La première consiste à recruter quelqu’un qui ressemble à l’équipe en place, partage les mêmes codes et s’adapte rapidement : c’est ce qu’on appelle le culture fit.

La seconde vise à recruter une personne qui partage les valeurs clés, mais qui apporte quelque chose de nouveau à l’entreprise : le culture add.

Ces deux approches coexistent aujourd’hui, et beaucoup d’entreprises hésitent entre les deux.
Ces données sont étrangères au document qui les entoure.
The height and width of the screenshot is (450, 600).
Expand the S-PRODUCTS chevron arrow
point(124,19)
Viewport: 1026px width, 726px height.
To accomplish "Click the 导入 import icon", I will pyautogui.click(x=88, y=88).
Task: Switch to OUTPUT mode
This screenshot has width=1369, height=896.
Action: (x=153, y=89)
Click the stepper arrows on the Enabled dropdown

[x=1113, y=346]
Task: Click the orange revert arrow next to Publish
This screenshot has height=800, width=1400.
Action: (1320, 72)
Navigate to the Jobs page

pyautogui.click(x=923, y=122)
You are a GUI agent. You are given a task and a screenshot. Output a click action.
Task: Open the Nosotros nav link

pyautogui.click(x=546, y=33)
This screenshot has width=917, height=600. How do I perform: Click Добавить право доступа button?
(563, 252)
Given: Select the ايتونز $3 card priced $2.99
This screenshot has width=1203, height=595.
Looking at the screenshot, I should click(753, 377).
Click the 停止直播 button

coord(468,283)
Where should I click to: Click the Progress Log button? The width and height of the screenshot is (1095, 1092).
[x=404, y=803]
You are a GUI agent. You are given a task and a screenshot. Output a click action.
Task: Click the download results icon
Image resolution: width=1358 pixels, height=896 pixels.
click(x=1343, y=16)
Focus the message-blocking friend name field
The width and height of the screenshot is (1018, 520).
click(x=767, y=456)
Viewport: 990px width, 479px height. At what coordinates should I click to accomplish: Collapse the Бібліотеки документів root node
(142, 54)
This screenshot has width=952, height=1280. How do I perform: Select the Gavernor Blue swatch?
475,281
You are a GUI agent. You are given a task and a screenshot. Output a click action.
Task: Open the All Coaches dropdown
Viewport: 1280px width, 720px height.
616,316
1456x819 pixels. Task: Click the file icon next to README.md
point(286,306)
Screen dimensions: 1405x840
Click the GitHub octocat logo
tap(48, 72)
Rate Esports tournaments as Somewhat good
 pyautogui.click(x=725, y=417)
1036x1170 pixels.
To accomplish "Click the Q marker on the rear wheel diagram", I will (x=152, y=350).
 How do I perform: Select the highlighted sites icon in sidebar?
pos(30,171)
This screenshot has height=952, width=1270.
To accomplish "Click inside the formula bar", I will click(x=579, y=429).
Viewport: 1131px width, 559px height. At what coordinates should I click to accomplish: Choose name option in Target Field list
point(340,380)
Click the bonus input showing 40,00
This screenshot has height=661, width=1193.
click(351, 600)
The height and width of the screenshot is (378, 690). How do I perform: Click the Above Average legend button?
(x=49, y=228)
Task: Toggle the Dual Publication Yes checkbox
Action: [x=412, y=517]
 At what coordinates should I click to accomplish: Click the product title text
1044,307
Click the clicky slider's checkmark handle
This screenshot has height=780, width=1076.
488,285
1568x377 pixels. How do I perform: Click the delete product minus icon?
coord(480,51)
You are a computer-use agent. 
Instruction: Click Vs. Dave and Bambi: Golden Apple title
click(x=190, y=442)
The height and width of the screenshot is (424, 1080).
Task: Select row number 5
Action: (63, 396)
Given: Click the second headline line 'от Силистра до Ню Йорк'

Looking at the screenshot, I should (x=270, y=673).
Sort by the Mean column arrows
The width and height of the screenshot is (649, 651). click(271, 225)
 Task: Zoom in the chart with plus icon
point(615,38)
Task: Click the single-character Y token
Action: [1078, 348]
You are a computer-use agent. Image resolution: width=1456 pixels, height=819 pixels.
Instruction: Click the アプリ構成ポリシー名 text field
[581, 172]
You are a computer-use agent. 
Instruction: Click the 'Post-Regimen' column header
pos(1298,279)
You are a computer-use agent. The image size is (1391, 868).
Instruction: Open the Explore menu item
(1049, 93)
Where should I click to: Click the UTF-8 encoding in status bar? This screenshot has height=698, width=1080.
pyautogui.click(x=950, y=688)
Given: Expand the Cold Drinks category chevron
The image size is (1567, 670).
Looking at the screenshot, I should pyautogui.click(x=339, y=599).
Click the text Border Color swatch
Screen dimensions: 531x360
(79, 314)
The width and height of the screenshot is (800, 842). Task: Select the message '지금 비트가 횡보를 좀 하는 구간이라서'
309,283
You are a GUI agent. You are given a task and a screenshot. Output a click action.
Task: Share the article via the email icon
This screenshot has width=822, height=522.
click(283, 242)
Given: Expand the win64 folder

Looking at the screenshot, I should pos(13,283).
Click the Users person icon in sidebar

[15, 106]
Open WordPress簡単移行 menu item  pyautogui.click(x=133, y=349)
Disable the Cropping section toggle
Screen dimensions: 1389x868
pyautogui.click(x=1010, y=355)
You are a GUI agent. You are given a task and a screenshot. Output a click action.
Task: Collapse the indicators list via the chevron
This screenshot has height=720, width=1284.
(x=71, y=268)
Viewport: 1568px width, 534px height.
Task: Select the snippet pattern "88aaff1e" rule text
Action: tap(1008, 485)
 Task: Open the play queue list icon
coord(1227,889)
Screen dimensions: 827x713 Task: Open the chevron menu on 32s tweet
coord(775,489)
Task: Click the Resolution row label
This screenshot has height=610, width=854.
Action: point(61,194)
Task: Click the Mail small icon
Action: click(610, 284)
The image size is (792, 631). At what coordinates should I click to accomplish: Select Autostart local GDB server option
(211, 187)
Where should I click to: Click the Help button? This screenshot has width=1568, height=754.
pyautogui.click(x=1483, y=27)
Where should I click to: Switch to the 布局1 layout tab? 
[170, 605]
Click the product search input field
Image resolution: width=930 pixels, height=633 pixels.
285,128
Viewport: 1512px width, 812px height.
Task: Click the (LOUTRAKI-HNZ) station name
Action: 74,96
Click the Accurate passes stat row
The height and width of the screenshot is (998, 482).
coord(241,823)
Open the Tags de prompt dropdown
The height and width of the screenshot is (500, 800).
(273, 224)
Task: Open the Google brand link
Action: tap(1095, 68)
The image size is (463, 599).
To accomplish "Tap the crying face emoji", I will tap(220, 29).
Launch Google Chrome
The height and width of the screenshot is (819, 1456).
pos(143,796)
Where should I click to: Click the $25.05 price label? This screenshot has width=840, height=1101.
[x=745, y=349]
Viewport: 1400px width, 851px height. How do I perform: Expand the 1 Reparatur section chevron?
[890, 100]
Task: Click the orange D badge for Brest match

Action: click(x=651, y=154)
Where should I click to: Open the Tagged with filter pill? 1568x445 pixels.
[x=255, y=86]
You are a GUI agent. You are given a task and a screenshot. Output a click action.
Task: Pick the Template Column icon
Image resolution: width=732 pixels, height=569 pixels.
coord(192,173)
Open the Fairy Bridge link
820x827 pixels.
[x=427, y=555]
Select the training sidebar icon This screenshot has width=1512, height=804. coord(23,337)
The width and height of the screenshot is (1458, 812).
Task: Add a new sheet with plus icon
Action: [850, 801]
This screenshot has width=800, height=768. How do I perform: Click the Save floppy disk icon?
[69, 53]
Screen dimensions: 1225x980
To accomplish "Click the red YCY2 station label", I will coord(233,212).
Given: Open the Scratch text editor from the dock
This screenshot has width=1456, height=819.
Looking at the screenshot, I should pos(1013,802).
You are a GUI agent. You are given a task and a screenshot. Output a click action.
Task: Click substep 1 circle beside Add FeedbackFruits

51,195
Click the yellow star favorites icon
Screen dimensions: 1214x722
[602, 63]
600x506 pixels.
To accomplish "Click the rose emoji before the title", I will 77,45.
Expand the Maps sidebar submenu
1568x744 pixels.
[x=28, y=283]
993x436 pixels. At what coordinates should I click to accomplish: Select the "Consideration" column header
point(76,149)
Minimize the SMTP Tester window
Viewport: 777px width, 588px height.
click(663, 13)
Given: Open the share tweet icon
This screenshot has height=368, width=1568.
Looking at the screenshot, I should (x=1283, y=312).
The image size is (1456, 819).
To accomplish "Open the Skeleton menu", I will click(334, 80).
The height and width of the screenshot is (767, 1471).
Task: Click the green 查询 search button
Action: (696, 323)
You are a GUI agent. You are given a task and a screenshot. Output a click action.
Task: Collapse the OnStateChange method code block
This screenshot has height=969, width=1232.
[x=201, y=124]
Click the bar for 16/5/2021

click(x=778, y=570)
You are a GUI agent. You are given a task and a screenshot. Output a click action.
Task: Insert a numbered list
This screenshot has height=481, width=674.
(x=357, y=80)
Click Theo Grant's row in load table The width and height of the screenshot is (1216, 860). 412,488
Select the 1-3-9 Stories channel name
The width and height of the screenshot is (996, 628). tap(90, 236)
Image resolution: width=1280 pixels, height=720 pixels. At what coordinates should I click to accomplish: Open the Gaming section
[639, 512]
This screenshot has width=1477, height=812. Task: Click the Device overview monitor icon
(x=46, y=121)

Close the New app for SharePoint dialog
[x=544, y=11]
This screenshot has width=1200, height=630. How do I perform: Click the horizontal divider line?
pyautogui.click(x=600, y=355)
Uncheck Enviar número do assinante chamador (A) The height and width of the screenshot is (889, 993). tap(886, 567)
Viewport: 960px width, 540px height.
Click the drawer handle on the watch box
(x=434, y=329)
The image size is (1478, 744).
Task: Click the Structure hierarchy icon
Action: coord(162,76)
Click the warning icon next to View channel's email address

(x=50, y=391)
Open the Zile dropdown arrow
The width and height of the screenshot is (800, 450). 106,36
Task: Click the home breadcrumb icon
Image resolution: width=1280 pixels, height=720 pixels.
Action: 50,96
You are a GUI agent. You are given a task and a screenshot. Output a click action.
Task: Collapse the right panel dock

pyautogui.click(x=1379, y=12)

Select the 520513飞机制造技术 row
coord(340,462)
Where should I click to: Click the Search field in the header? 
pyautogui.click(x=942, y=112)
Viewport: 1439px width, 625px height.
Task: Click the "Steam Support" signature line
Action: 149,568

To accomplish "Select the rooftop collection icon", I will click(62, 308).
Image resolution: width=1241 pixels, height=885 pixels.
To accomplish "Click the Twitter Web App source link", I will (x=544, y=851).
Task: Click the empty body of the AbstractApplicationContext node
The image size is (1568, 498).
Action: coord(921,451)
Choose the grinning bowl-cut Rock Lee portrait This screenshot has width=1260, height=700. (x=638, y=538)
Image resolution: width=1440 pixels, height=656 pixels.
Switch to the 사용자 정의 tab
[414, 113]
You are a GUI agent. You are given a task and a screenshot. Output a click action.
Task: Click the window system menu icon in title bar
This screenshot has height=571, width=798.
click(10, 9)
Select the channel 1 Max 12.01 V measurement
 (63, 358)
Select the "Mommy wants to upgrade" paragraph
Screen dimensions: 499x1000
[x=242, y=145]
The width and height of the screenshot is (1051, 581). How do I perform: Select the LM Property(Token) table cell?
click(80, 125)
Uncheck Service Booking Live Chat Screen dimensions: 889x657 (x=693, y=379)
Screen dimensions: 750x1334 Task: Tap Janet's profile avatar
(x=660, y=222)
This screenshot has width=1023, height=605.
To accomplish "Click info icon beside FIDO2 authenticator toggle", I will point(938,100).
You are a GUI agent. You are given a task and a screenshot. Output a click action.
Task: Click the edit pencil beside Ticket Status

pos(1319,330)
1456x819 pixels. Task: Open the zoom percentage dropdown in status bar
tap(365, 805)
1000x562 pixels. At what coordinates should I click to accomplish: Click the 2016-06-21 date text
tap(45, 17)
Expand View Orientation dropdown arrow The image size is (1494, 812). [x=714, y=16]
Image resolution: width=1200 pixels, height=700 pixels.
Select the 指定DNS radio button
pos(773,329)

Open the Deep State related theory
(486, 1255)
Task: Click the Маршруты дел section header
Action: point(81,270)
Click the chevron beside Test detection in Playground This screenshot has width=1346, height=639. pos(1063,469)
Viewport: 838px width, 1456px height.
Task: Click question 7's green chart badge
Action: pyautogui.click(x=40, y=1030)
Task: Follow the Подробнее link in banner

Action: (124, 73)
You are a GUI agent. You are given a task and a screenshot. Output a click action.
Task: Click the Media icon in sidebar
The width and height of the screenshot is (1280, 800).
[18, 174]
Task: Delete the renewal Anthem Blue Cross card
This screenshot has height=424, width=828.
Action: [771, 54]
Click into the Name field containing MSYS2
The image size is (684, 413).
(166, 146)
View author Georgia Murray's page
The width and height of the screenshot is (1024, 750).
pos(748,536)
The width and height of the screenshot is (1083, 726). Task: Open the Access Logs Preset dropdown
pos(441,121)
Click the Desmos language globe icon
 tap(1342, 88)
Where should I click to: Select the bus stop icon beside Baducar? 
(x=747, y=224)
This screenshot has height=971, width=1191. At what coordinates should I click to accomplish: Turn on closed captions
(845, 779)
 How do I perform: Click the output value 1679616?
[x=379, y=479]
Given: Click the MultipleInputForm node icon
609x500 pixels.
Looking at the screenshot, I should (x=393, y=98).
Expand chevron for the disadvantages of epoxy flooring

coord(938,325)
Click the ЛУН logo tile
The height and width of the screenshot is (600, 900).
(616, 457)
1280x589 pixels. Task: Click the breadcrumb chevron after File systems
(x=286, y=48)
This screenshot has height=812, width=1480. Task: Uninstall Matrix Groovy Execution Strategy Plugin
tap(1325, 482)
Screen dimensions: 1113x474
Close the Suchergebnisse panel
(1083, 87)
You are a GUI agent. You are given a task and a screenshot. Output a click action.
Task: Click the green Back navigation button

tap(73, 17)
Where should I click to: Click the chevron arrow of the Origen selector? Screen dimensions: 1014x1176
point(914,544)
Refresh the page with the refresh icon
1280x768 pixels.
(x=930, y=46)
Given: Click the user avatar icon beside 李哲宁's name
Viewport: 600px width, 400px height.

Dans cet article, on va clarifier ces notions et surtout voir comment faire le bon choix selon votre contexte.

1. Le culture fit

Qu'est-ce que le culture fit et pourquoi il a longtemps rassuré ?

Le culture fit, c’est l’idée de recruter quelqu’un qui “colle” à la culture de l’entreprise.

Même valeurs, mêmes façons de travailler, mêmes codes. Bref, quelqu’un qui va s’intégrer vite, sans friction, et sans remettre l’équilibre existant en question.

Pendant longtemps, cette notion a été très rassurante pour les entreprises. Parce qu’un recrutement, ça reste un risque. Et que le culture fit donnait une impression de contrôle : "Si la personne nous ressemble, alors ça devrait bien se passer."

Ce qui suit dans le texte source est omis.